By its very nature, your work often brings you to the threshold of the human mystery. It involves a sensitivity to the often tangled workings of the human mind and heart, and an openness to the ultimate concerns which give meaning to people’s lives. These are areas of utmost importance to the Church, and they call to mind the urgent need for a constructive dialogue between science and religion for the sake of shedding greater light on the mystery of man in its fullness. The Church’s own history of commitment to caring for the sick, especially the poor and the emarginated, is rooted in the conviction that the human person is a unity of body and spirit, possessing an inviolable dignity as one made in the image of God and called to a transcendent destiny. For this reason, the Church is convinced that no adequate assessment of the nature of the human person or the requirements for human fulfillment and pyscho–social well–being can be made without respect for man’s spiritual dimension and capacity for self–transcendence. Only by transcending themselves and living a life of self–giving and openness to truth and love can individuals reach fulfillment and contribute to building an authentic human community.

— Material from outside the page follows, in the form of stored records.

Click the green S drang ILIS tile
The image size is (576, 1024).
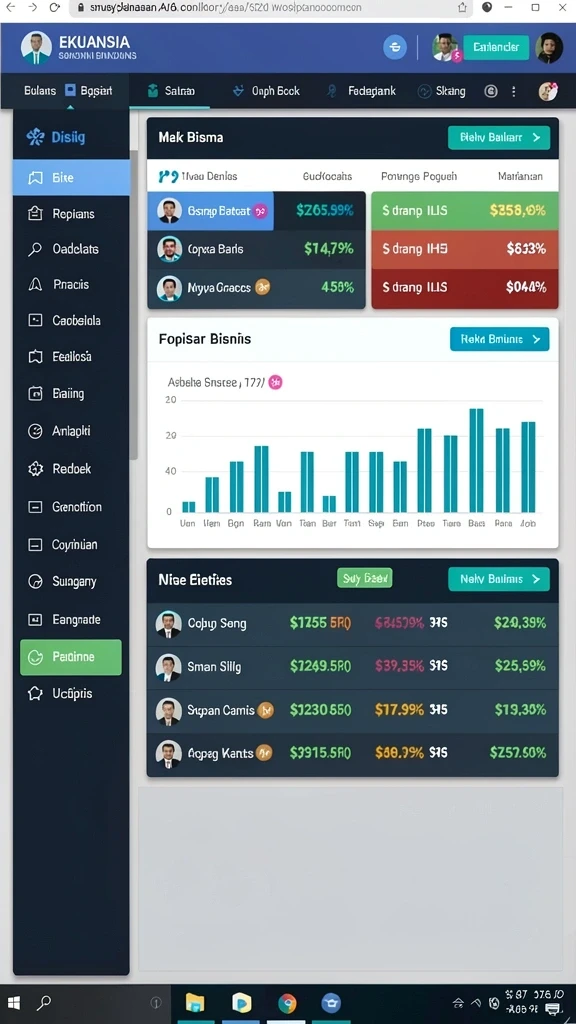tap(465, 210)
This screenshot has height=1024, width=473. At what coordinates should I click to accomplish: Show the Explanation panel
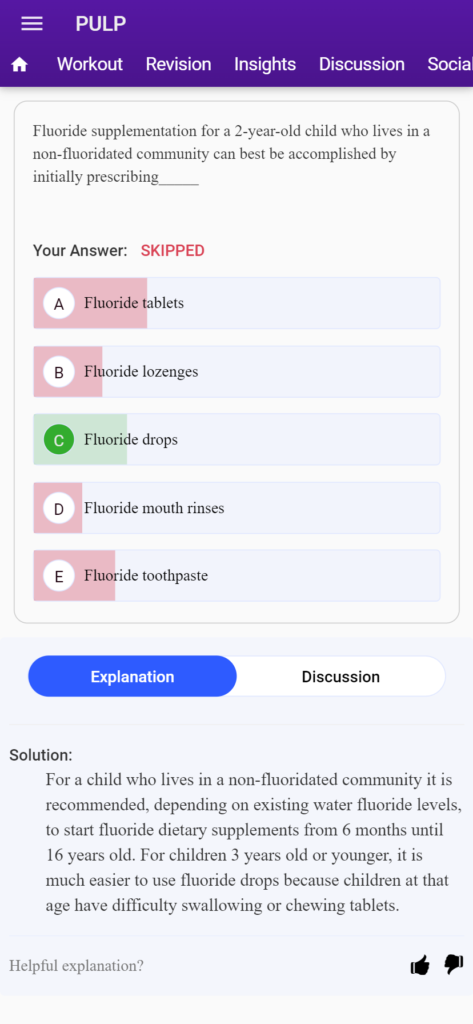133,677
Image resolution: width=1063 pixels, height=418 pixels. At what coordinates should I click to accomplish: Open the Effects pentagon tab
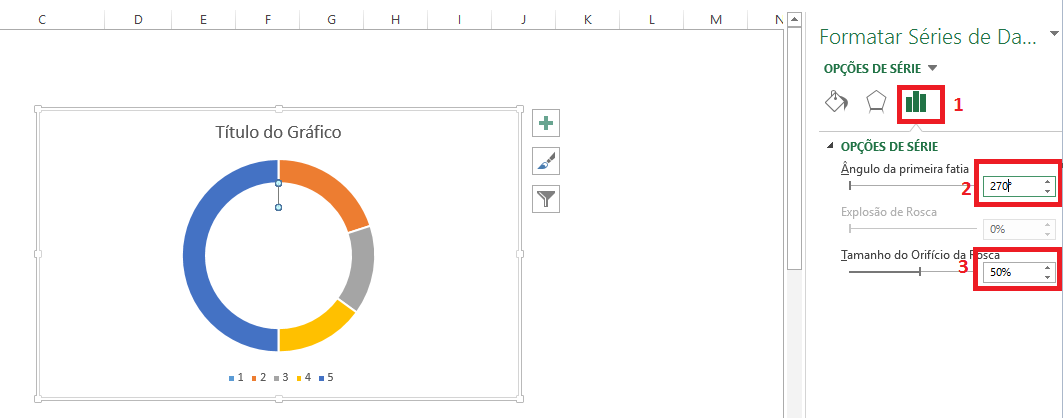point(876,101)
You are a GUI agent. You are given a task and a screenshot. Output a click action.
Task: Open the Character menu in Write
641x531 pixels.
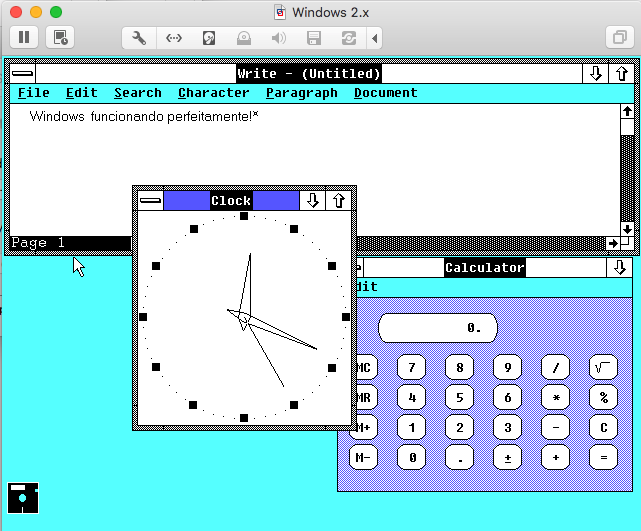[x=213, y=93]
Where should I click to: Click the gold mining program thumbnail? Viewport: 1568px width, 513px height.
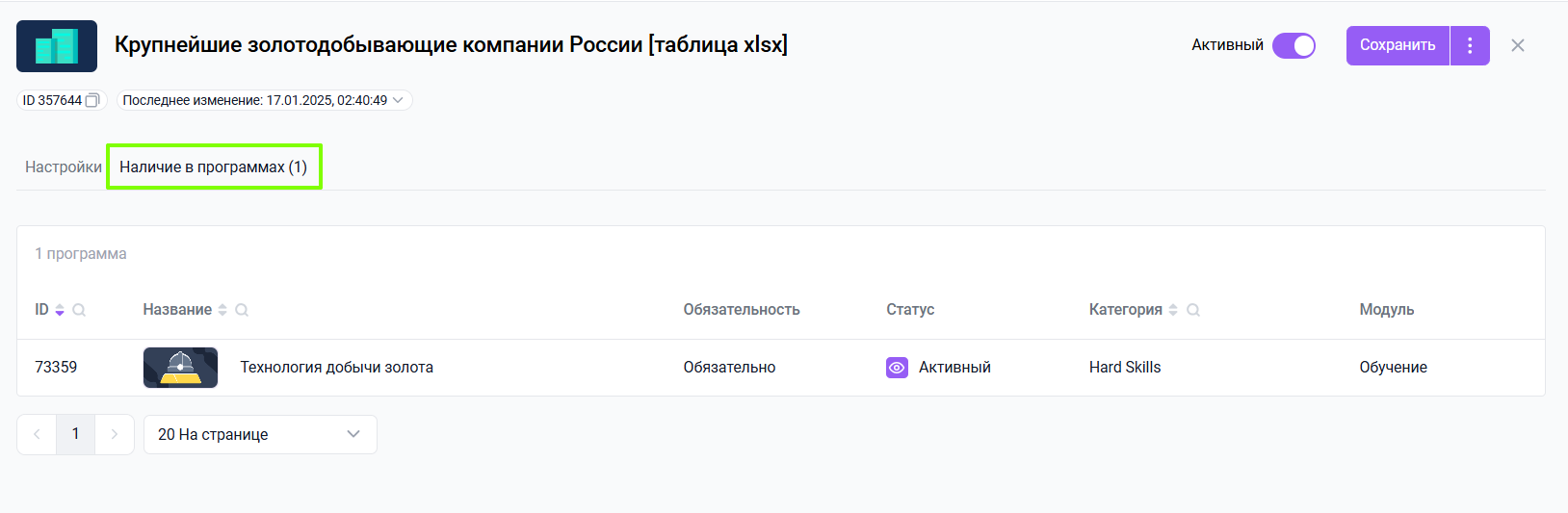180,368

Your Association is rightly concerned to promote human dignity and the inviolability of individuals and of their freedom. The foundations of human dignity are to be found in the truth about man, and in his human freedom to form his instincts and passions according to the objective requirements of the moral order. As the Scriptures suggest, there is an unbreakable link between authentic freedom and truth (cf. Jn. 10:47); indeed, "freedom attains its full development only by accepting the truth" (John Paul II, Centesimus Annus, 46). It follows that no genuine therapy or treatment for psychic disturbances can ever conflict with the moral obligation of the patient to pursue the truth and to grow in virtue. This moral component of the therapeutic task makes great demands upon psychiatrists, who must be committed to attaining a more adequate grasp of the truth of their own lives and to showing profound respect for the dignity of their patients.

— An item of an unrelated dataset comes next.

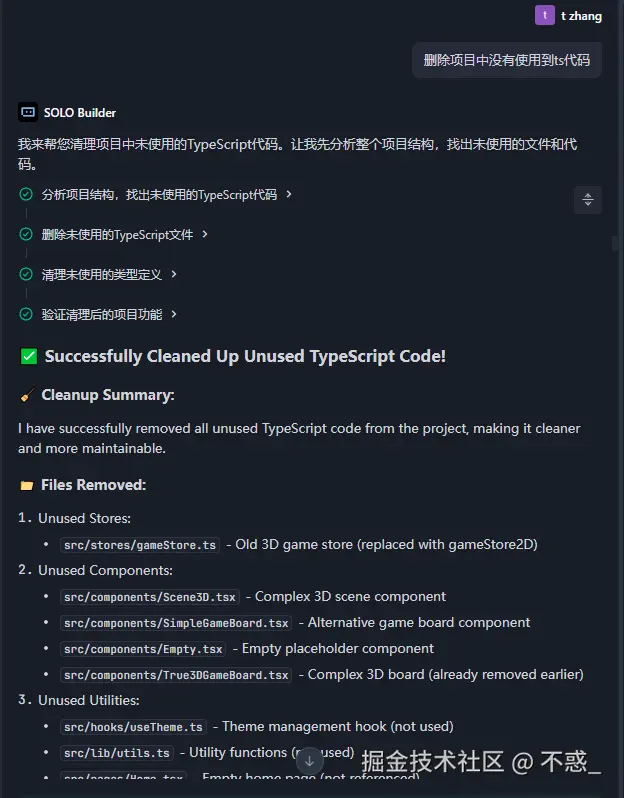This screenshot has height=798, width=624.
Task: Click the broom emoji beside "Cleanup Summary"
Action: pos(27,395)
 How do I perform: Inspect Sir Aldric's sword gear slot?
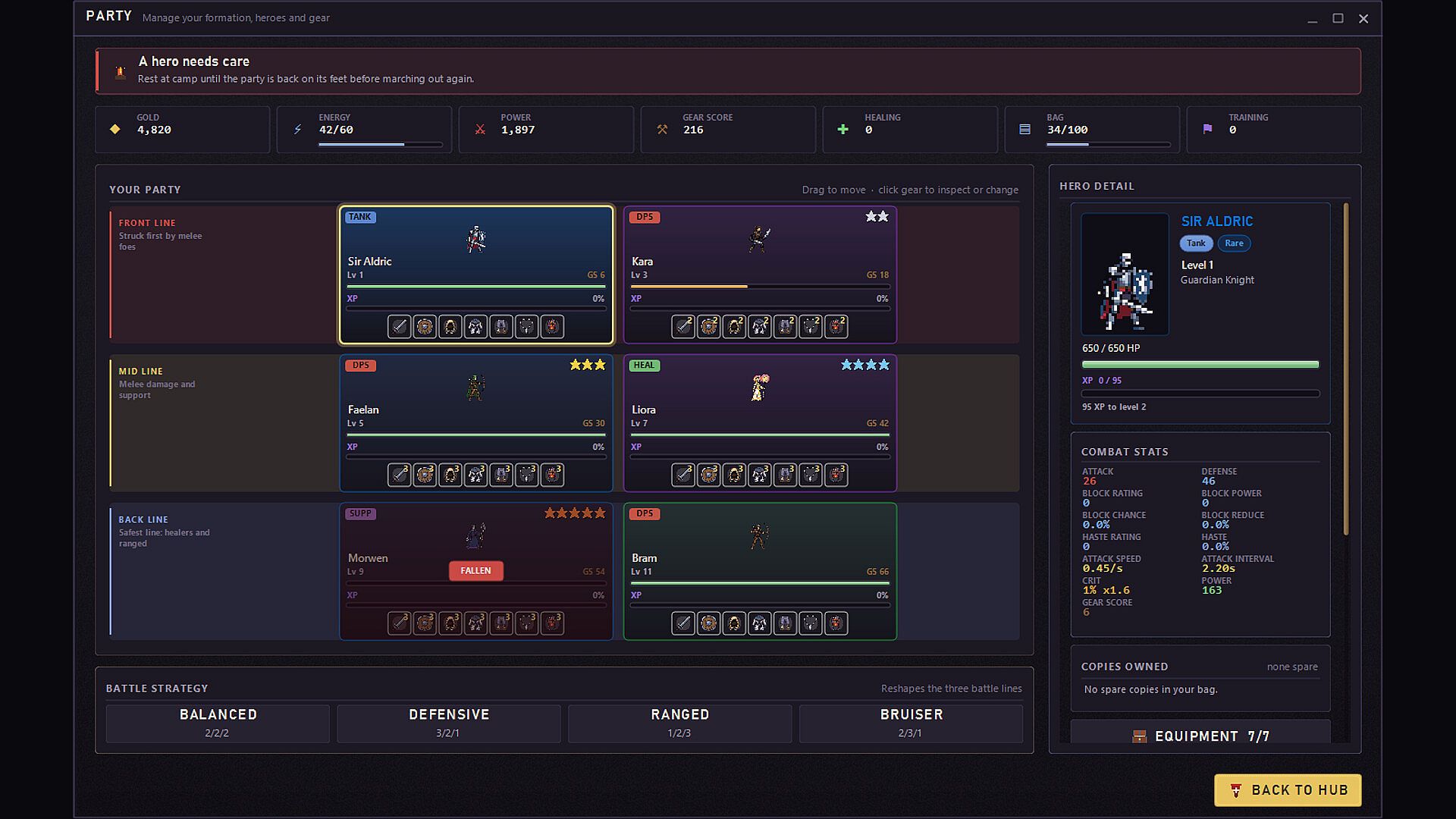(399, 327)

Psychiatrists must also feel themselves responsible for the social ramifications of their practice. This is especially true today, when there is ever more clearly a relationship between the appearance and aggravation of certain illnesses and mental disturbances and the crisis of values which society is experiencing. You and your associates will make an important contribution to the future of society by seeking to point out, in the light of a dispassionate commitment to truth, the limits of certain models of social life which can lead to the manipulation of persons and to an unhealthy conditioning of human freedom. In your work to overcome the stigma which has often been associated with mental illness, to end the abuse of psychiatry for ideological reasons, and to strengthen the family as the basic unit of society, as well as in your efforts to draw society’s attention to the special needs of the poor, the homeless and the abused – you can be certain of the Church’s appreciation and ready cooperation.
The task of healing others and ensuring their psycho–social equilibrium is indeed important and delicate. Together with scientific knowledge there is need of great wisdom in those who devote themselves to this work. Assuring you once more of the Church’s esteem, I cordially invoke upon you and the members of your Associations the abundant blessings of Almighty God.